Six Portable Murals
The only painting to be included in the exhibition “California Design 1930–1965: Living in a Modern Way,” at LACMA in 2011, was by the little known artist Elizabeth McCord. Her work had originally been included in an exhibition titled “Six Portable Murals,” organized by the Los Angeles Art Association in 1951.
“Six Portable Murals” advertised itself as a showcase of paintings “designed especially for mid-century architecture.” Why the organizers would choose to describe the art in this way is a conundrum, especially considering the stature of the artists included, such as Knud Merrild and Lorser Feitelson.
As a current exhibition of her paintings at See Line Gallery shows, McCord too was an accomplished colourist, and an innovator long before the term ‘Hard Edge’ was coined in 1959, and before the expressionist Richard Diebenkorn became associated with the Ocean Park area of Santa Monica when he moved there in 1966.

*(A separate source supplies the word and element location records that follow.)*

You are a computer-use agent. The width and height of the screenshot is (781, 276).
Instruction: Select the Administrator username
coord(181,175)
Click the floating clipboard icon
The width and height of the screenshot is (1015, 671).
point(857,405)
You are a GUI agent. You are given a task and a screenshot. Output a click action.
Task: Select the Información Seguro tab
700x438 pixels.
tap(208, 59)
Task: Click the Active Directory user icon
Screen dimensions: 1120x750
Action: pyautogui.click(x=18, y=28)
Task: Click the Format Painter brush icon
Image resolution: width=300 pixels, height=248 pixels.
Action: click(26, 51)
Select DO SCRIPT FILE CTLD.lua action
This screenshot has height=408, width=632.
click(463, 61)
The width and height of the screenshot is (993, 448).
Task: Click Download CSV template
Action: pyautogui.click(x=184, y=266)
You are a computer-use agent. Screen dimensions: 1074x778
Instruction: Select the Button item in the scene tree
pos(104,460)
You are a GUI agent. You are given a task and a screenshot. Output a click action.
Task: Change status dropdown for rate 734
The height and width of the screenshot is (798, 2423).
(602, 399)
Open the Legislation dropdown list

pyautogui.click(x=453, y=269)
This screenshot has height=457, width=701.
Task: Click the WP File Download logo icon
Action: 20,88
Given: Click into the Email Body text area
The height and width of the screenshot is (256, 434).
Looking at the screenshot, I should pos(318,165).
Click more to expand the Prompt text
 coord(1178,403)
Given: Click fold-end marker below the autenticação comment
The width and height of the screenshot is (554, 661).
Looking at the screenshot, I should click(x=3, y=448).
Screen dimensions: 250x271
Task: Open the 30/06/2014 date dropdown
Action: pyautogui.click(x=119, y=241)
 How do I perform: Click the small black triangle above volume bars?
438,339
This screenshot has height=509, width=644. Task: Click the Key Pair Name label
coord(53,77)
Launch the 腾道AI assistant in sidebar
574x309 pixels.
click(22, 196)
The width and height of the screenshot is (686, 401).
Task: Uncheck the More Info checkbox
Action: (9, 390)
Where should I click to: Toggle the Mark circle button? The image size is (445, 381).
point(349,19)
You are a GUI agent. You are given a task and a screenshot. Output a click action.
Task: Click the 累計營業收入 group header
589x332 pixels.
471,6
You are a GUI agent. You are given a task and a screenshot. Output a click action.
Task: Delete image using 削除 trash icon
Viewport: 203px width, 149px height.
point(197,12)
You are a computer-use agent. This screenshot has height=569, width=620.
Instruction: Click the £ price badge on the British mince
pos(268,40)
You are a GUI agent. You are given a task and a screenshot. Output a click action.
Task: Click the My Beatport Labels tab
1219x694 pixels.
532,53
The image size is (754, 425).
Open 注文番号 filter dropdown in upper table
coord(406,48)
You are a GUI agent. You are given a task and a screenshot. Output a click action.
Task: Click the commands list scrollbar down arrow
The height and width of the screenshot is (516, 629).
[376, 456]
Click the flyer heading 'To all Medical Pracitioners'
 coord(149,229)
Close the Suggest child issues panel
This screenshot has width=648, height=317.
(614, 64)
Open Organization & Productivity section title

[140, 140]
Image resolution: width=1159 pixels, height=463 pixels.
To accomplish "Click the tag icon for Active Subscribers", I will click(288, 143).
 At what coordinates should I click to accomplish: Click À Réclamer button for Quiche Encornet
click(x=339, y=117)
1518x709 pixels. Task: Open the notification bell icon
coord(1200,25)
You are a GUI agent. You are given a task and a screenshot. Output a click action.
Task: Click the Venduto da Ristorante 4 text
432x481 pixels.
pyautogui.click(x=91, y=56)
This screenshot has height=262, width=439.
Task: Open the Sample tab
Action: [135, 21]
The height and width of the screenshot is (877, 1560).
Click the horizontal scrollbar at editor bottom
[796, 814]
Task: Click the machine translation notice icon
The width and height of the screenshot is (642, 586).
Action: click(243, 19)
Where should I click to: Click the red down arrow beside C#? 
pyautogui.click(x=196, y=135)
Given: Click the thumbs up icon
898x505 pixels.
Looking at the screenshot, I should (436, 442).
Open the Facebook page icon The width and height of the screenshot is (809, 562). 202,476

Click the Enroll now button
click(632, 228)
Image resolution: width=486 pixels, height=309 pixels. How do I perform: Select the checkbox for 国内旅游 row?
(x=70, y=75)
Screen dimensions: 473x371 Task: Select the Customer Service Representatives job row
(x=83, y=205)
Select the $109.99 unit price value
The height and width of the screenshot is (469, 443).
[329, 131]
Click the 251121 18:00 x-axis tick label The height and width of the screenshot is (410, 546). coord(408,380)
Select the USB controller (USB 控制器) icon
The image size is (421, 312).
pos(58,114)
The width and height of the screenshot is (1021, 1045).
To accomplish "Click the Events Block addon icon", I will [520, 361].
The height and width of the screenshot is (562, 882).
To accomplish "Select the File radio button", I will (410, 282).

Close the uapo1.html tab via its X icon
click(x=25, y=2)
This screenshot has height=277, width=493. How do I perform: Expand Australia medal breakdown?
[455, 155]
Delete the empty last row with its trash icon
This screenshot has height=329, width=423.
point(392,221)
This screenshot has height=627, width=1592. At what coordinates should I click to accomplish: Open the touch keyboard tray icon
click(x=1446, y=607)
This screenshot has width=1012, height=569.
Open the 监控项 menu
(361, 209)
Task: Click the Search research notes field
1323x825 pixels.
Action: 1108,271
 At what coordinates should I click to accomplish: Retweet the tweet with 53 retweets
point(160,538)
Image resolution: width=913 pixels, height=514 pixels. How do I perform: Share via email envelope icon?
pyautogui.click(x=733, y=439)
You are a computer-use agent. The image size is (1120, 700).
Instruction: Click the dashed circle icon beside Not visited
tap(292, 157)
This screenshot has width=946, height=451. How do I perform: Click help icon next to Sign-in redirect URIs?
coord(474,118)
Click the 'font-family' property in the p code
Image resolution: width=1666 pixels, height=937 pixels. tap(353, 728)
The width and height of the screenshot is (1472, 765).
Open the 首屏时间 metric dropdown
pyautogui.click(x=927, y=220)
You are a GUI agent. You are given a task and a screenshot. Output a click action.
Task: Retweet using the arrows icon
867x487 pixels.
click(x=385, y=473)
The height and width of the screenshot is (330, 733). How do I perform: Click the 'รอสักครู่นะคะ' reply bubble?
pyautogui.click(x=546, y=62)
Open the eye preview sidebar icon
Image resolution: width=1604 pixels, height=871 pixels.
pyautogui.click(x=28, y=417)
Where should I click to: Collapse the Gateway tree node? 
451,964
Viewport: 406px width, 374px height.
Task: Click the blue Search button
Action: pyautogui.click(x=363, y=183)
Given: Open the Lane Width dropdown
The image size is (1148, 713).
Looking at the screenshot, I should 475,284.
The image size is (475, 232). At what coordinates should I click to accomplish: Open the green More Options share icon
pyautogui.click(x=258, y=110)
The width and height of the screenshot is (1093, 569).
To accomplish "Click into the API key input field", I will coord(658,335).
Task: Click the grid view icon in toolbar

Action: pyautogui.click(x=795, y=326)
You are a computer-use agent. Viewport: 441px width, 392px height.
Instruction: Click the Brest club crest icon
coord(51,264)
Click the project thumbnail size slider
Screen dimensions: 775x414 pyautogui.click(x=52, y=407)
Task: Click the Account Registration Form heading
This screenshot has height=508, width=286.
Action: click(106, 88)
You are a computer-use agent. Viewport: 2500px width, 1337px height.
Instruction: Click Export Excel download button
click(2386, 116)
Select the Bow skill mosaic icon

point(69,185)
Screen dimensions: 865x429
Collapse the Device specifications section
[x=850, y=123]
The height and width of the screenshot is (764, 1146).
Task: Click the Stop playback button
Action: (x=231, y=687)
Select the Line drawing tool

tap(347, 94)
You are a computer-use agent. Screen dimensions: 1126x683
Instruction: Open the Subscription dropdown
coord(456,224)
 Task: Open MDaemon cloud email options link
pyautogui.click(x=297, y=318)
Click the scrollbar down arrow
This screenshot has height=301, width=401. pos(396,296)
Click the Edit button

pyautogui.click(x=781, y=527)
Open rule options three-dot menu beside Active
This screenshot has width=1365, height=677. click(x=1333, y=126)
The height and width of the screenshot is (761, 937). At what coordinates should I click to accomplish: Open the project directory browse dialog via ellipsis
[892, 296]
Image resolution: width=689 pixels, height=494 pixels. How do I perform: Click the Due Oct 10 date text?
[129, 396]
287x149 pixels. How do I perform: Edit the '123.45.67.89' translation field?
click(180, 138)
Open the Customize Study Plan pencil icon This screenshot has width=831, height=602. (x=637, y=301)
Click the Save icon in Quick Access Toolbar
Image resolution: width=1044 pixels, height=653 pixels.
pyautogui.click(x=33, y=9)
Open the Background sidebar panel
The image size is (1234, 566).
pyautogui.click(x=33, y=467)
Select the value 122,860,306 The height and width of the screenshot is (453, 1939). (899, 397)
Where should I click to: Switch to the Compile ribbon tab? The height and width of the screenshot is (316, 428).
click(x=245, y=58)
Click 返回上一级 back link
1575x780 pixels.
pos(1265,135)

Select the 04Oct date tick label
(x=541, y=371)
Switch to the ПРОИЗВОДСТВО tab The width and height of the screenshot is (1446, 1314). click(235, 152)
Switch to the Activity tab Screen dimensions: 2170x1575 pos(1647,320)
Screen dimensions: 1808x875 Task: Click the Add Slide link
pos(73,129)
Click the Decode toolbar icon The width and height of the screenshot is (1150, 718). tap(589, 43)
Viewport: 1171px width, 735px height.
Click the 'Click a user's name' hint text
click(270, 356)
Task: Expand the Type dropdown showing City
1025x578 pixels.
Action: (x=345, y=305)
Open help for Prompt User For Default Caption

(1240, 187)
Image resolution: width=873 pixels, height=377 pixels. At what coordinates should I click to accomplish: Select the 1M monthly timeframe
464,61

That she has not enjoyed the exposure, until now, of her male peers perhaps speaks about the prejudice that female artists faced in mid-century California, relegated to making décor rather than progressive artistic experiments. Maybe, too, the framing of the exhibition as ‘portable murals’ reveals a broader popular unease about the status of abstraction in the 1950s; the intriguing possibility remains that it was the artists themselves who coined the exhibition’s title.
Image: Elizabeth McCord, Green Circle,1948. Acrylic on board under glass, 18X14.